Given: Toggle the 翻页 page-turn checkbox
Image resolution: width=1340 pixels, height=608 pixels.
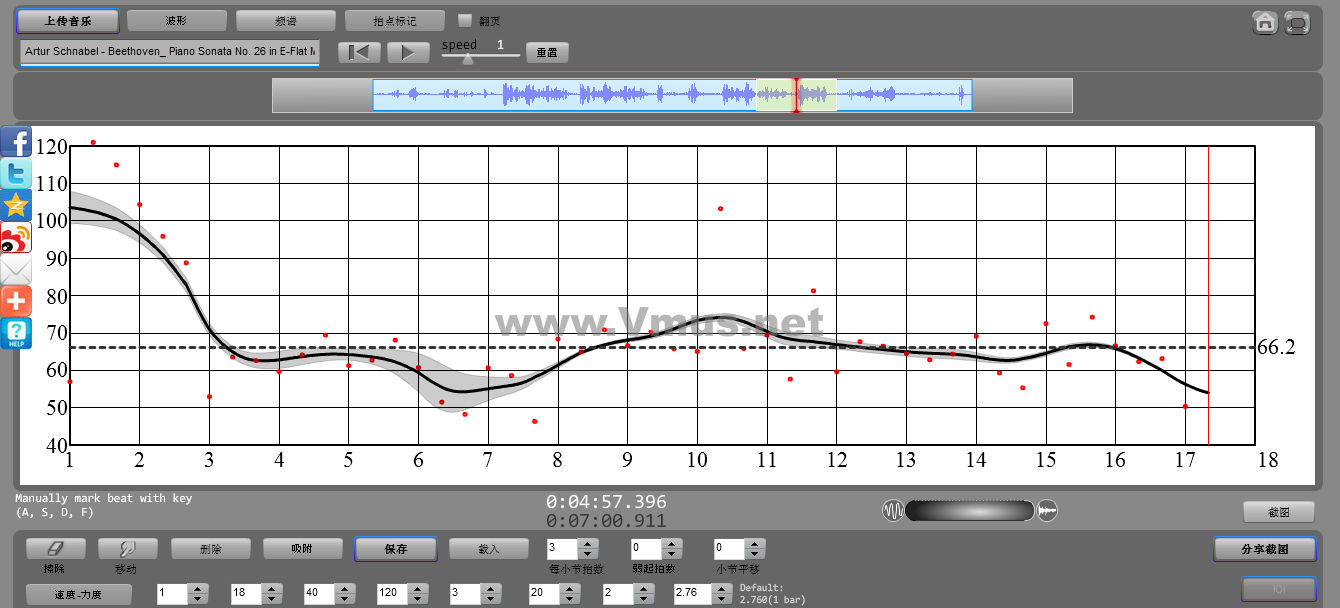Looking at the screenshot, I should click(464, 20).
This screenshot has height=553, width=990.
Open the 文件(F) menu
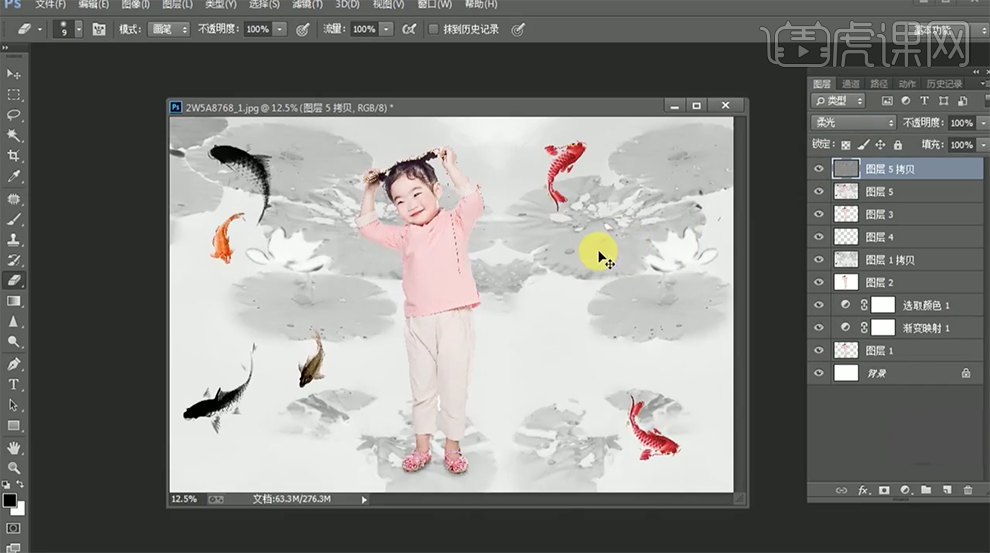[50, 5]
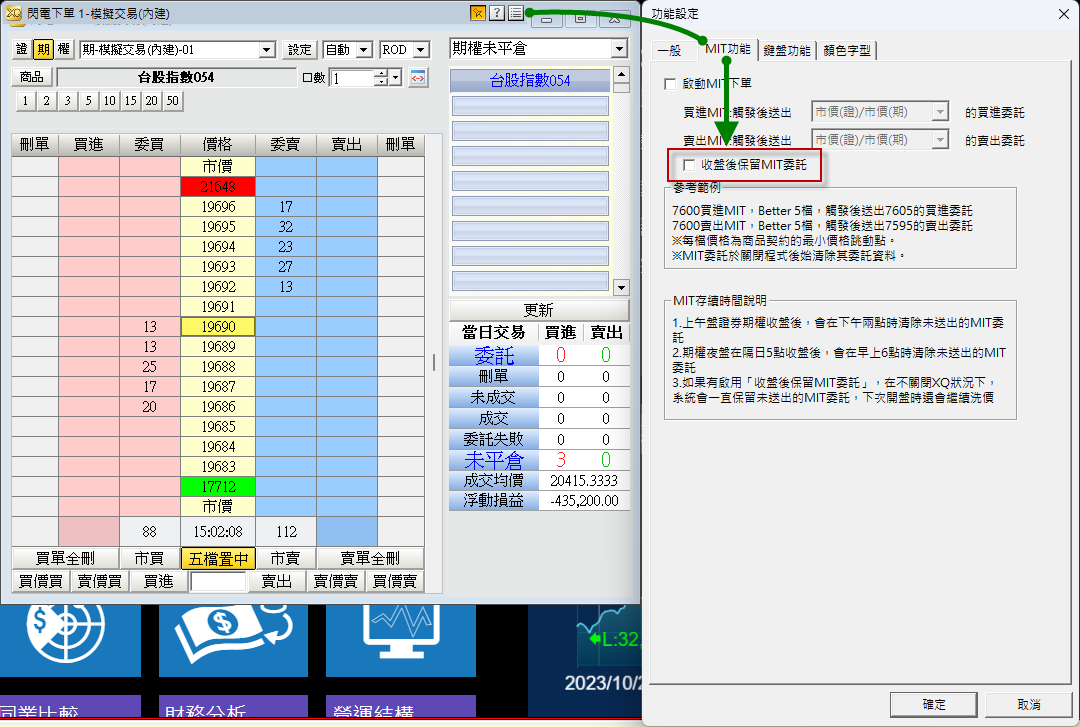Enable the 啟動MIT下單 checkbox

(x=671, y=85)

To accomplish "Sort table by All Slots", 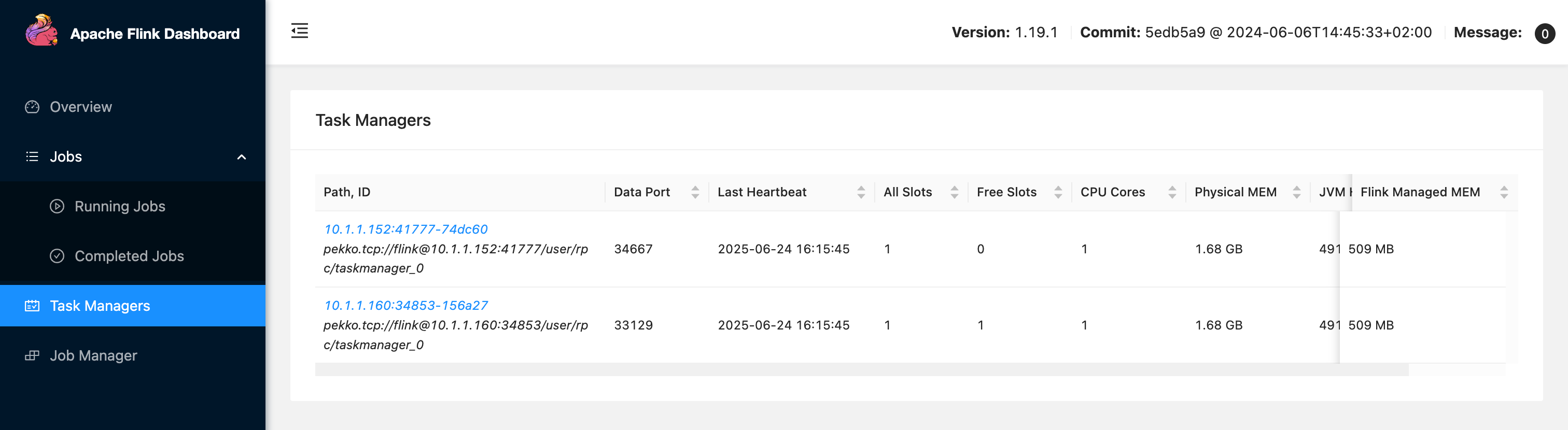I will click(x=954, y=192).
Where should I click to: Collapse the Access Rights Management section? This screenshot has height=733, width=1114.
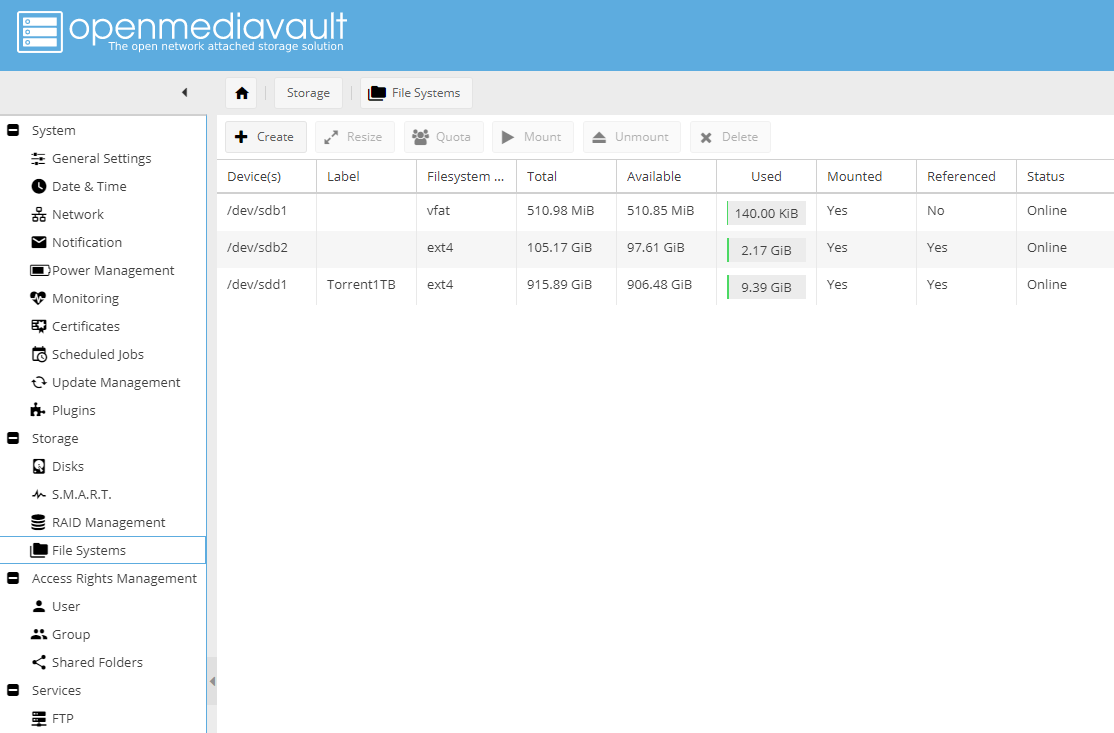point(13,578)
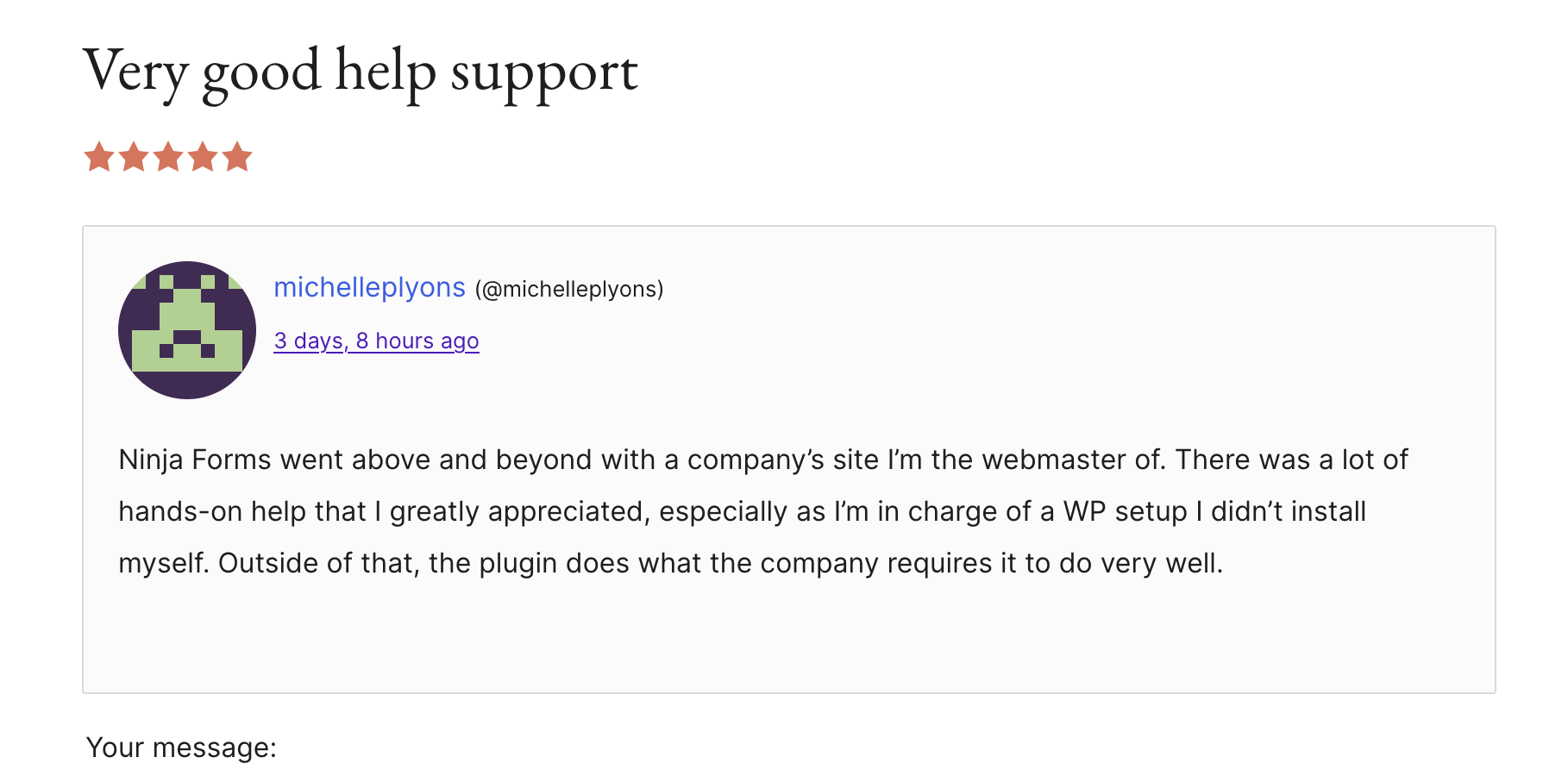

* * * *

Exercise directions: When you reach the line with "Where should I" in the entries above, start copying, and go on word for word to the last line; skip any picture.

Answer for this exercise:
Where should I click to: Collapse the Access Rights Management section? This screenshot has height=733, width=1114.
point(13,578)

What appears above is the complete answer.